## Activity
Please copy out the data below word for word, starting with the line that contains "Describe the element at coordinates (1911, 706)" and going on through the line that contains "nav-item-system: System is", and leave the pictures out.

## Provided records
┌──

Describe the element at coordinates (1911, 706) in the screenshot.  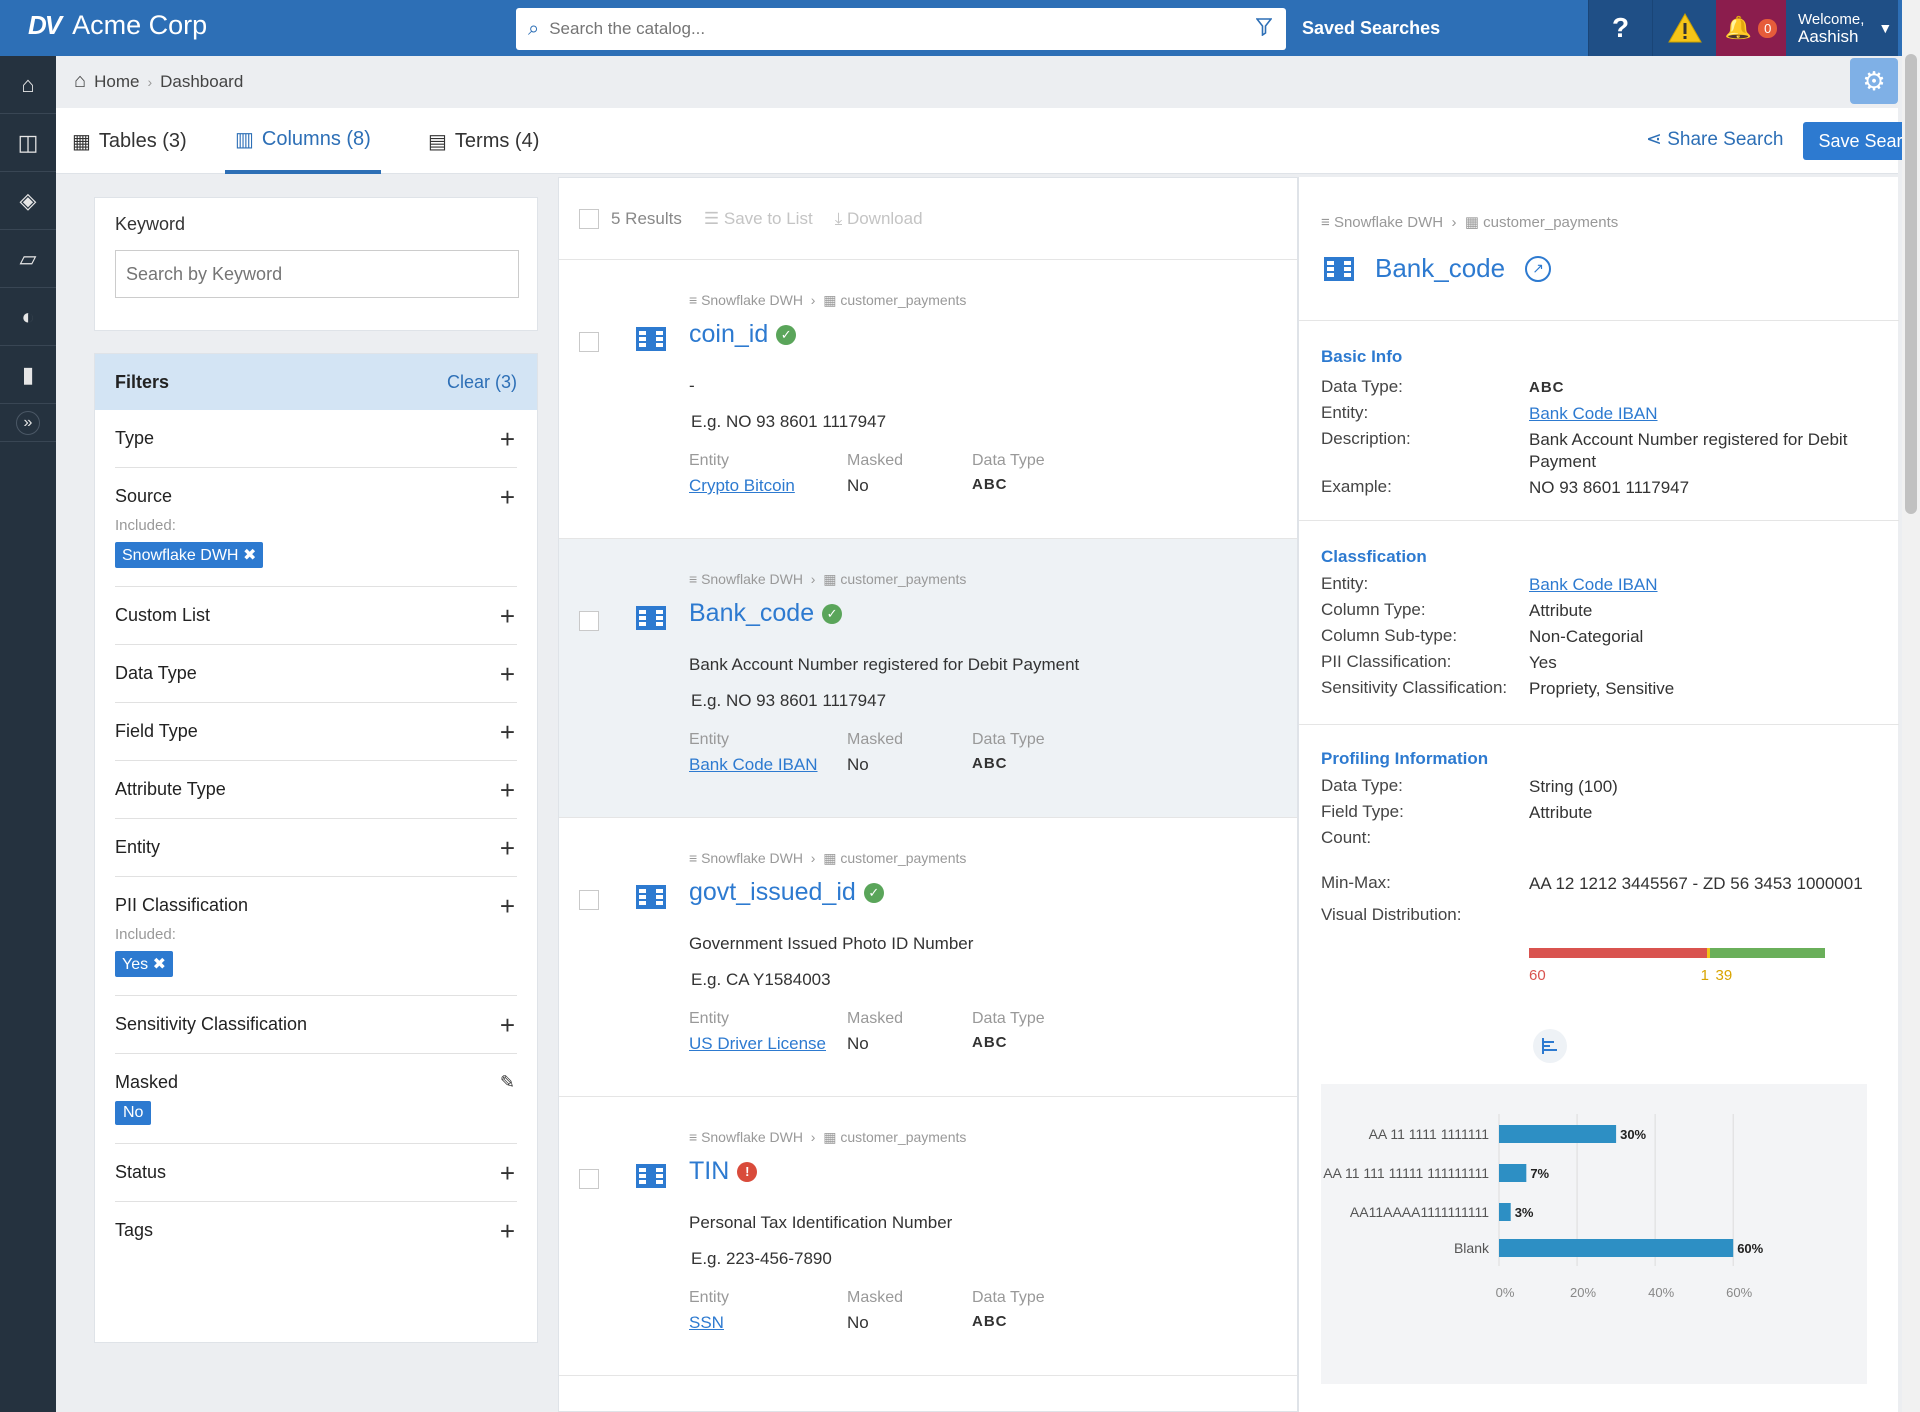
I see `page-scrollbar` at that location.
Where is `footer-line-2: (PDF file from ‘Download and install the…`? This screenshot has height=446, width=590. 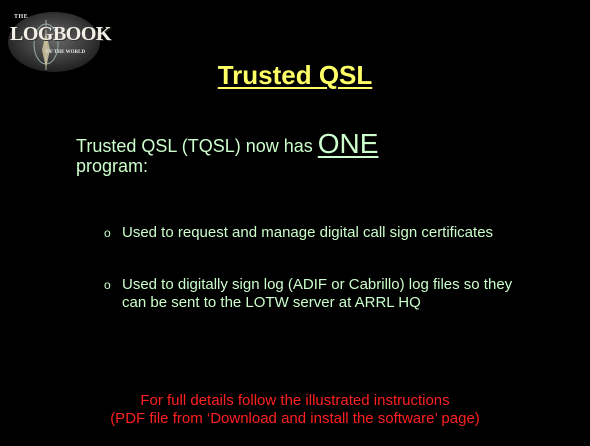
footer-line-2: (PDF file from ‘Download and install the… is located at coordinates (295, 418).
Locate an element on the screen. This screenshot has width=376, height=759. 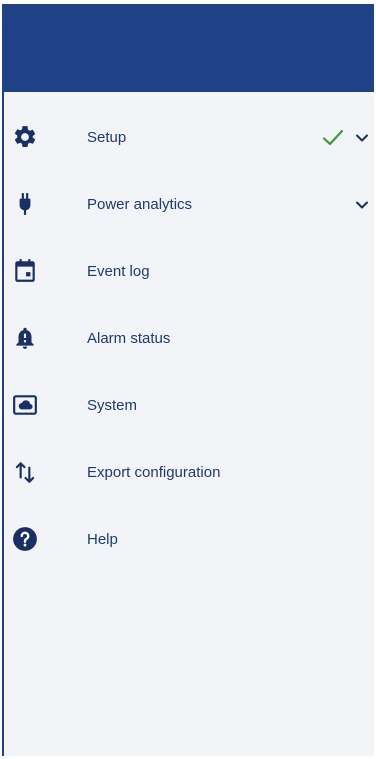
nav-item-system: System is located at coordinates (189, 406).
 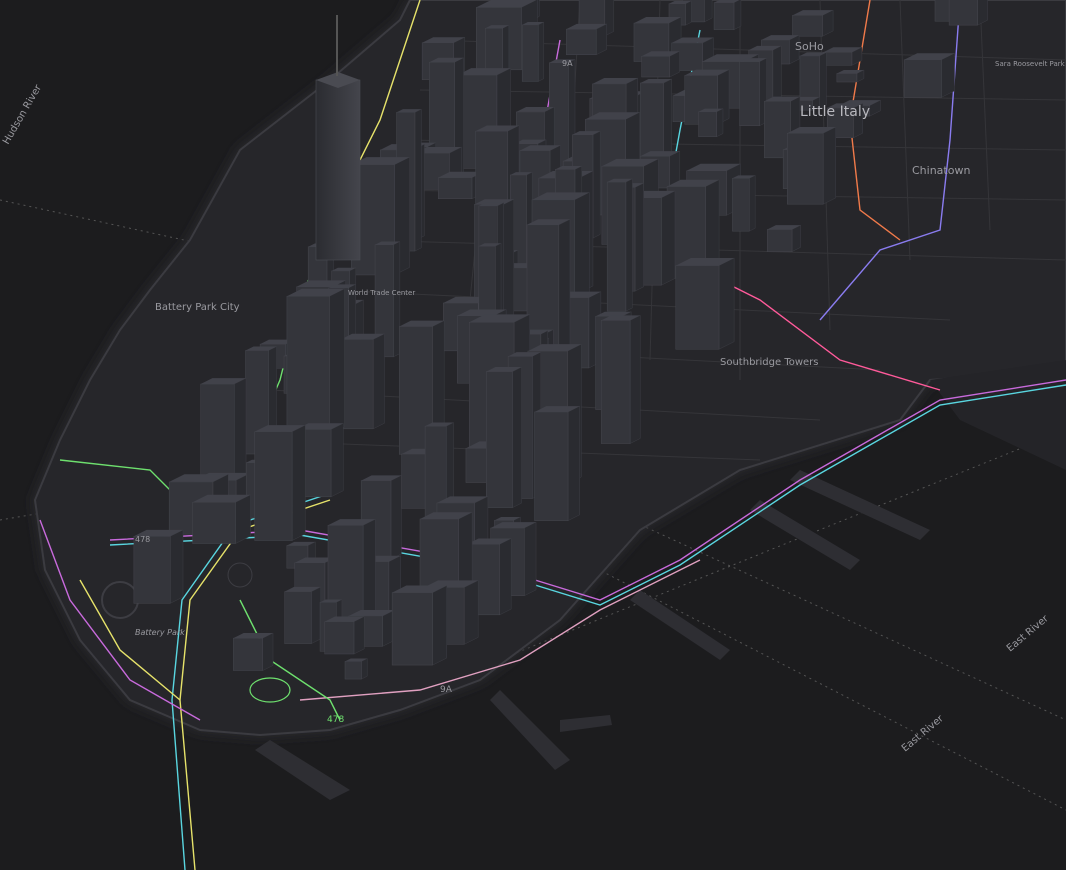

└──
┌──

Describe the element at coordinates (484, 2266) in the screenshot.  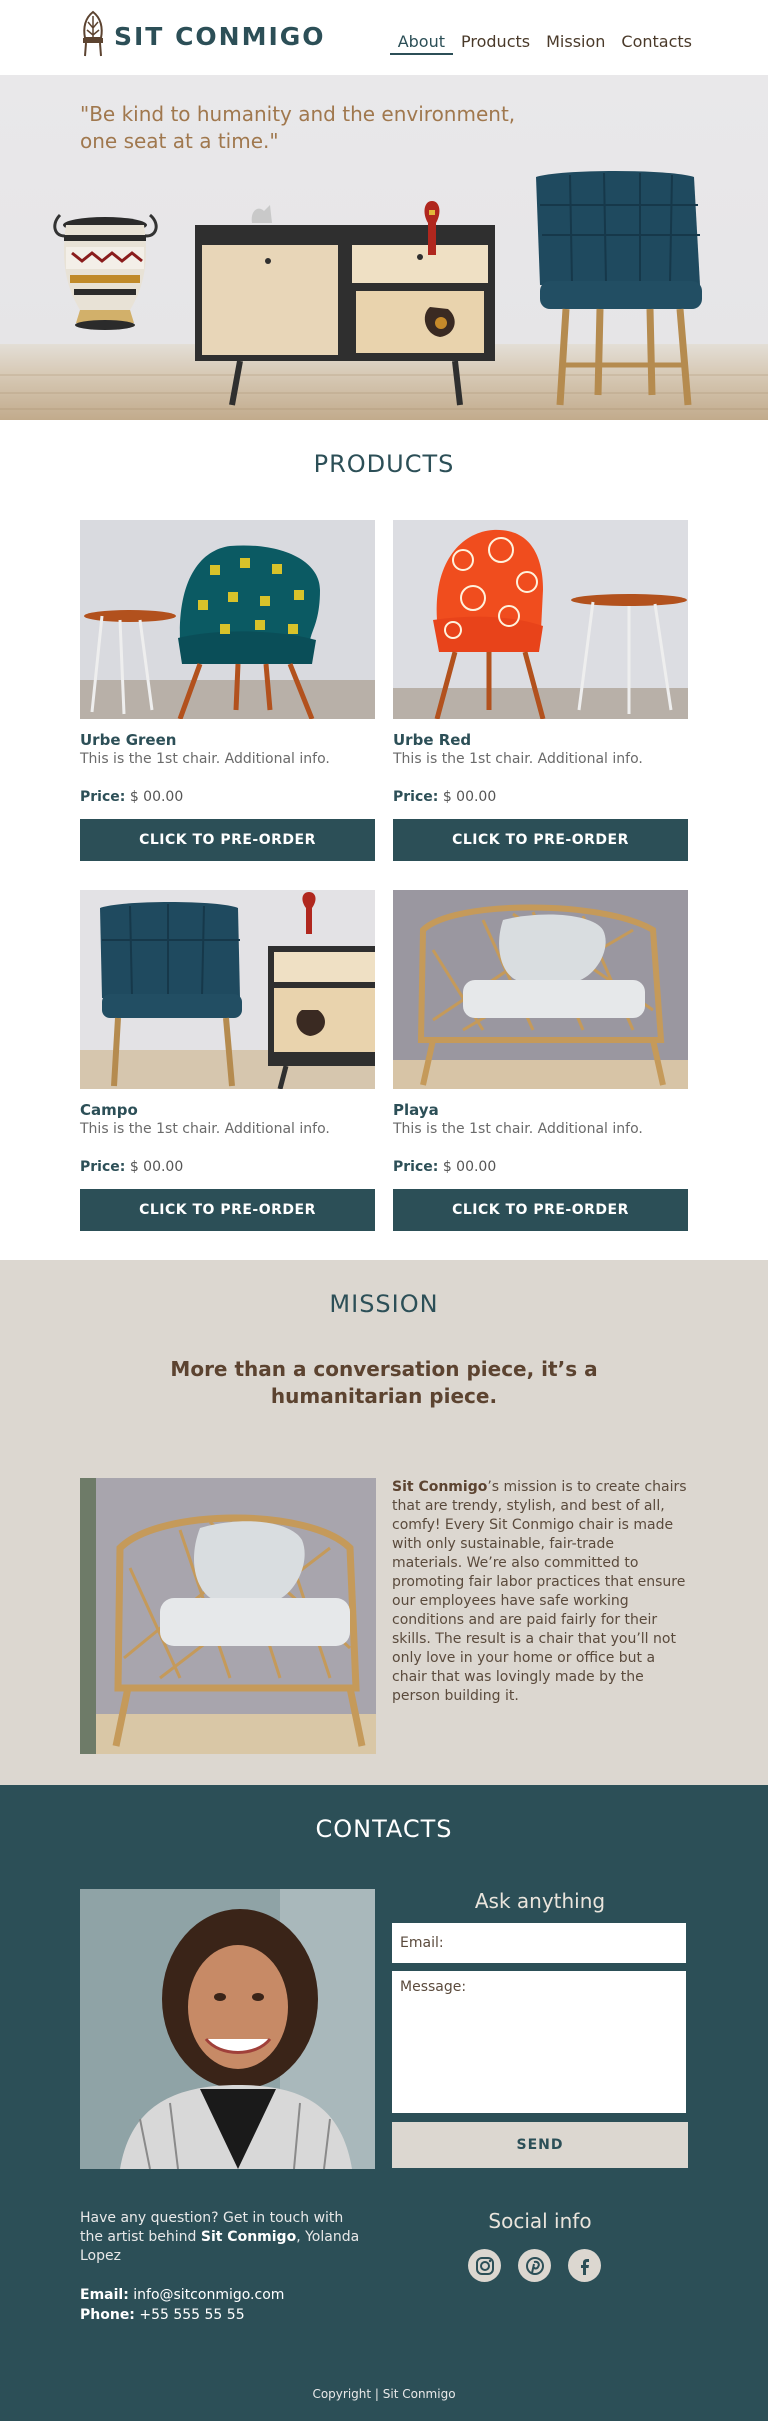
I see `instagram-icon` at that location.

└──

## Result of the exercise
Describe the element at coordinates (1911, 706) in the screenshot.  
I see `page-scrollbar` at that location.
Where is `footer-line-2: (PDF file from ‘Download and install the…`? This screenshot has height=446, width=590. 
footer-line-2: (PDF file from ‘Download and install the… is located at coordinates (295, 418).
Locate an element on the screen. This screenshot has width=376, height=759. 
nav-item-system: System is located at coordinates (189, 406).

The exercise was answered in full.